If my saying that bothers you, leave.
Seriously. That is not a rhetorical request.
[Insane ramblings deleted for violating comments policy–RC]
[Insane ramblings deleted for violating comments policy–RC]
@Dr. Richard Carrier You say: And I disagree with the claim that a Josephan TF argues against historicity. It would only argue for Josephus being a lazy and godawful writer and historian (because the TF is just a crib from the Gospel of Luke
My response is that I agree that a Josephan TF does not argue against a historical Jesus.
But, second, the TF is not a crib from the Gospel of Luke. Important Question to You: Is Rabbi Johanan’s admission of the Immaculate Conception a crib from the Gospel of Luke?
Luke studied Josephus.
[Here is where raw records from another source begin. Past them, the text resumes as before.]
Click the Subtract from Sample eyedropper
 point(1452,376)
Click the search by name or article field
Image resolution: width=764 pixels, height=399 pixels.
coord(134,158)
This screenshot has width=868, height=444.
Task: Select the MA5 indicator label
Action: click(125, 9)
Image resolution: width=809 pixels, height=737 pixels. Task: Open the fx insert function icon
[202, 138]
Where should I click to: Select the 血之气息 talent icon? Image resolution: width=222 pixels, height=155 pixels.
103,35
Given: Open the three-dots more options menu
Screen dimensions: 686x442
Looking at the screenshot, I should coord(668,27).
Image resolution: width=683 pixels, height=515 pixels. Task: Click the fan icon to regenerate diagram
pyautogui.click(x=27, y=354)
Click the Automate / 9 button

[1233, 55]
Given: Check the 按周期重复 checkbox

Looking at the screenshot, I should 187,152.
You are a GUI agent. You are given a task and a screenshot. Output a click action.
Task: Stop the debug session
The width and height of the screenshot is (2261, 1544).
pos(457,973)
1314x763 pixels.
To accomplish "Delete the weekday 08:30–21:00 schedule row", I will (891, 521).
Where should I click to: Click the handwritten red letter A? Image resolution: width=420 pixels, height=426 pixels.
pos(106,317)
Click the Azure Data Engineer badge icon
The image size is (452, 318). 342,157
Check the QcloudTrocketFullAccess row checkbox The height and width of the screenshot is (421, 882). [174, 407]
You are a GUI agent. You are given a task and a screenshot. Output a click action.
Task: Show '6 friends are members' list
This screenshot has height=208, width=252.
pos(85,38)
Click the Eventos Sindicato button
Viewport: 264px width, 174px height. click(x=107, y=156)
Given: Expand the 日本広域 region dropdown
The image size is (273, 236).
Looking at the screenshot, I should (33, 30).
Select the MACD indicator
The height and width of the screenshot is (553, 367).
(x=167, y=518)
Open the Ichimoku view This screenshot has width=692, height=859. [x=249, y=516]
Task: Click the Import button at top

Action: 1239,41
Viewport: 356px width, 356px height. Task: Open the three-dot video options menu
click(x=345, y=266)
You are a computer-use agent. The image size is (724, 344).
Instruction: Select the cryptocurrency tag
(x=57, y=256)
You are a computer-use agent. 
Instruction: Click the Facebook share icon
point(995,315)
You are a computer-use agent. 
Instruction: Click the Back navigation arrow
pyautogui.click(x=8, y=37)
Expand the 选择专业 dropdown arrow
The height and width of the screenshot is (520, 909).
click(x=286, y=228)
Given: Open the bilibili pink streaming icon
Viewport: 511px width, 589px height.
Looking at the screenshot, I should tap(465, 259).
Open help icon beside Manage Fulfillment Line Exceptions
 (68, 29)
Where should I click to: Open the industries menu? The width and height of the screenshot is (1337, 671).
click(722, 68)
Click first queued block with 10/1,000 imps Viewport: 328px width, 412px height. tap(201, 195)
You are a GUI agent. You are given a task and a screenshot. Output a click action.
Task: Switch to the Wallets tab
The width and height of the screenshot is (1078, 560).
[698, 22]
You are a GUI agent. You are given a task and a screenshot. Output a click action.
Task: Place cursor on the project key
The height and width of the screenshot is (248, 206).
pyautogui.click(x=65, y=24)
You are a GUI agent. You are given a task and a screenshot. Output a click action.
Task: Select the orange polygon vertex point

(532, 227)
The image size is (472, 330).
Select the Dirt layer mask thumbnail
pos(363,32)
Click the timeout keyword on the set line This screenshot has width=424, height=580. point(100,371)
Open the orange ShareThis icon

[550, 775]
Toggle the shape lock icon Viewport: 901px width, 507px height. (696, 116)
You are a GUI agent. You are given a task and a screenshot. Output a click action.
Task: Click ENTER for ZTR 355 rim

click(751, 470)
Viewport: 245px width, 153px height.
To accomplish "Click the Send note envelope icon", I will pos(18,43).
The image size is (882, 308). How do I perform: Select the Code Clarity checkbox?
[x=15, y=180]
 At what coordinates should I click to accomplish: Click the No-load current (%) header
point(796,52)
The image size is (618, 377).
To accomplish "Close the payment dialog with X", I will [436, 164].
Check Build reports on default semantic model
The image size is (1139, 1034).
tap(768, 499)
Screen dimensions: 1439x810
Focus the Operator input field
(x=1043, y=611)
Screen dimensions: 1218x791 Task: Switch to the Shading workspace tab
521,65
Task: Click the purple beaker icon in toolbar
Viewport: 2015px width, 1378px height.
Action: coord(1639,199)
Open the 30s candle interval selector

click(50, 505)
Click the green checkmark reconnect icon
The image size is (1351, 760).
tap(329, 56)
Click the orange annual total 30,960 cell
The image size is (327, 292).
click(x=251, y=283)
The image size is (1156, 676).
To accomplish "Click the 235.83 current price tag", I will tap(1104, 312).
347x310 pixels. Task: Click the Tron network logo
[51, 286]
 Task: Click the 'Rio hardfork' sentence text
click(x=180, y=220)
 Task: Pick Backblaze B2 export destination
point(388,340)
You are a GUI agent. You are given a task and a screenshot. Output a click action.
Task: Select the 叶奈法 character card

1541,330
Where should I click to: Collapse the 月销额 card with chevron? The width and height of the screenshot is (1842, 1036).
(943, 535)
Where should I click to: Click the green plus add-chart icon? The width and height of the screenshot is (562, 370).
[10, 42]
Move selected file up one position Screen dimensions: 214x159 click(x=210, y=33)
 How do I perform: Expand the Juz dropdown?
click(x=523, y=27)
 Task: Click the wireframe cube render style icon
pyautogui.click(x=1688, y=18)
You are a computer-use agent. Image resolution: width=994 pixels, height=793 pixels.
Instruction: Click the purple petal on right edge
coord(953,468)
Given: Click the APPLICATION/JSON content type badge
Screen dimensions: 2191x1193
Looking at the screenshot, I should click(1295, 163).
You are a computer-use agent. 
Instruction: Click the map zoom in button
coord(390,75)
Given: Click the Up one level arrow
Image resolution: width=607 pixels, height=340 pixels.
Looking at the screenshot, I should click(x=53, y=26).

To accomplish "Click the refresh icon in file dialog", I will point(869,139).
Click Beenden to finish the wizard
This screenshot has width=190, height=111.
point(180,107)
Now, you’re saying Josephus studied Luke?
The profound illogicality of what you just said is glorious in its pristine condition. It requires no comment. You not only don’t understand what I just said, you can’t even make a single coherent argument. Yet you rest convinced you are right. That is why I have to conclude you are insane.
[Insane ramblings deleted for violating comments policy–RC]
Since Carrier has not replied to Kilian, I think I should be allowed to give an addendum? Kilian claims the two texts use “vaguely similar wording”, but that is clearly a false statement. The first name “Giles” is very common as is the surname “Gaffney”, yet I might be the only “Giles Gaffney” in the world believe it or not. Now when you find a whole host of such word groupings and phrases in two texts it’s anything but “vague”–it’s a definitive example of a unique pattern indicating manmade design by it’s very definition:
http://www.caesarsmessiahproven.com/pics/model.jpg
http://www.caesarsmessiahproven.com/signs.htm
“four winds” + Woe x 8 + “Bridegroom and Bride” + “False Prophets” + Jesus + East + West + Clouds + many more clusters of words.
Kilian said: “You are like someone pointing out the many similarities between Tolkien and Blind Guardian and then try to persuade us that Lord of the Rings is a conspiracy written by power-metalheads”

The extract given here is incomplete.